Ballare nel deserto…

E sorridere. Chissà se ci vuole più ottimismo, gioia di vivere o una massiccia dose di sana incoscienza? Ballare e sorridere, comunque. Anche con il vuoto e l’arsura attorno. Che significa semplicemente credere nelle proprie passioni. Ballare sotto la pioggia, sperando che domani ritorni il sole.

 

Ballare guardandosi attorno. Vedere un campionato che ha zoppicato per tutta la stagione, perché così era nato, dispari, con una gamba in più, con una squadra che a turno riposava alla domenica, sicché anche la classifica non era mai immediata, ma dovevi sempre fare i conti con il percorso relativo e non lineare di ogni squadra, il che non è stato certo il massimo per la comunicazione, se  devi filtrare l’emozione della corsa con il calcolo e il ragionamento. Ma al tempo stesso, scoprire che quella gamba in più (Venezia), aggiunta per regio decreto all’ultimo momento, ci ha raccontato una storia meravigliosa, di passione e tradizione, di resurrezione.

 

Il PalaDesio stracolmo (foto R.Caruso)

Ballare, e scoprire che il campionato ancora in corso, a tre giornate dal termine in effetti si è fermato. Finite e definitive sia le otto squadre che accedono ai playoff, così come anche la retrocessione! Con le restanti formazioni che non hanno più nulla da chiedere o da dare. Tre giornate da (s)vendere, senza lo sprint finale, a tenere con il fiato sospeso protagonisti e appassionati. Che non è il massimo, se togli l’emozione, per un’accattivante promozione del nostro amato basket.

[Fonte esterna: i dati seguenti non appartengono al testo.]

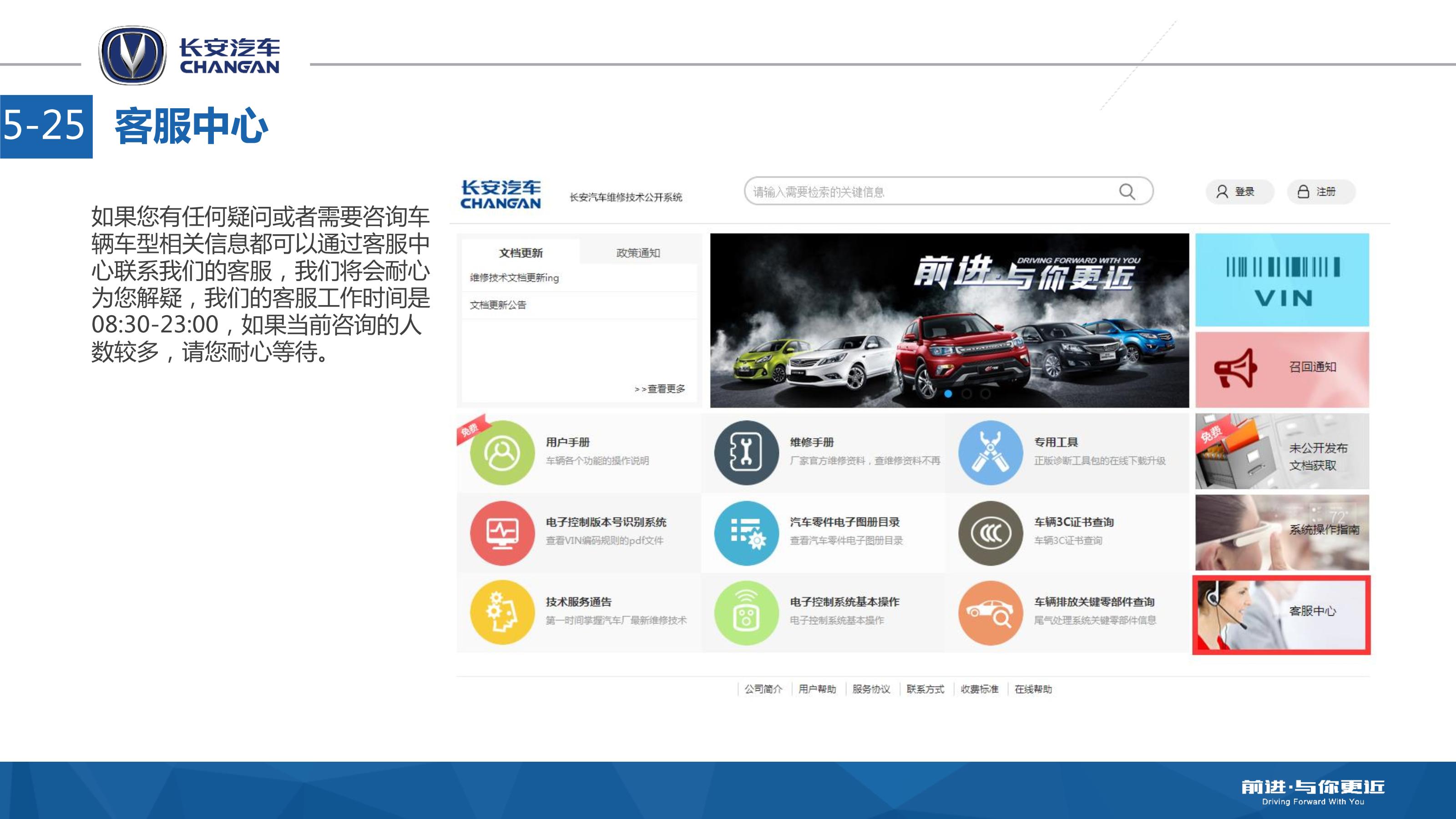Click the 汽车零件电子图册目录 list icon

point(746,533)
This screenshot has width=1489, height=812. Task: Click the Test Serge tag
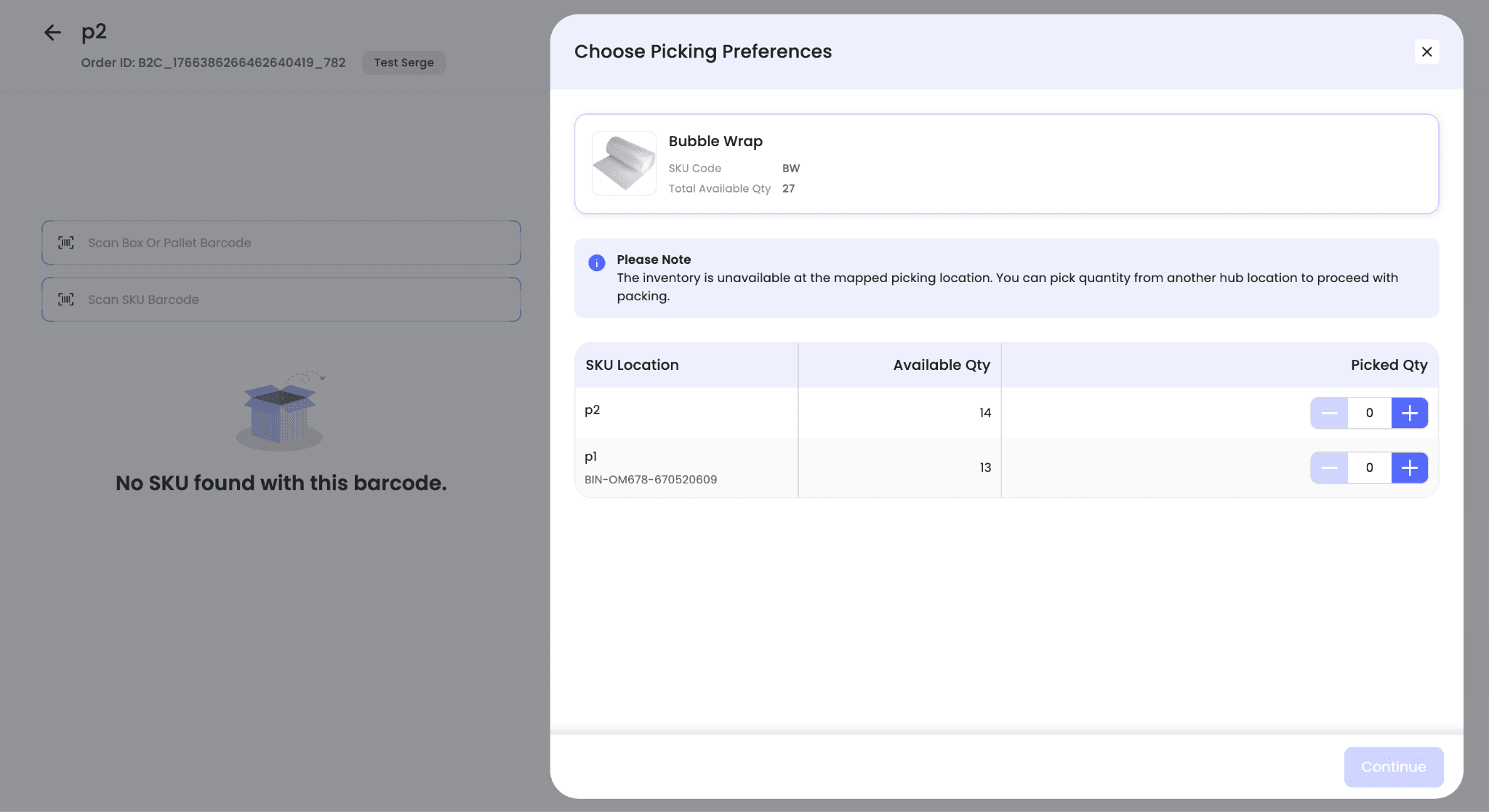tap(404, 63)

Ma al tempo stesso, scoprire che il digiuno potrebbe purificare e far guarire dai relativi acciacchi Cantù e Siena, e soprattutto portare il fuoco sacro, per troppo tempo covato sotto la cenere, necessario per riaccendere le sfide finali, con le cinque vittorie consecutive di Milano, che forse significano, per il modo convincente in cui sono arrivate, il raggiungimento della maturazione e della continuità di espressione  del gruppo che, piaccia o non piaccia, è oggi il solo in grado di “patinare” l’immagine del nostro movimento e salvare la dimensione metropolitana, dopo il lento e inesorabile suicidio collettivo delle oche del Campidoglio romano. Ed anche  qui, continuare a ballare, sulla musica malinconica che viene da lontano, ricordando che ad un tempo ormai lontano risale il record italiano di spettatori, proprio tra Roma e Milano (14.348, il 19 aprile 1983, Banco Roma-Billy Milano), come lontano è anche il ricordo del record nazionale di incasso, quando Bologna era Basket City e c’era il Grande Derby (418.062, Kinder-Paf il 19 maggio 2001): due realtà scomparse. Ma al tempo stesso, sorridere, ripensando all’emozionante bufera di passione che si è scatenata al PalaBanco Desio, tra Bennet Cantù e Montepaschi Siena, soltanto il 12 aprile scorso.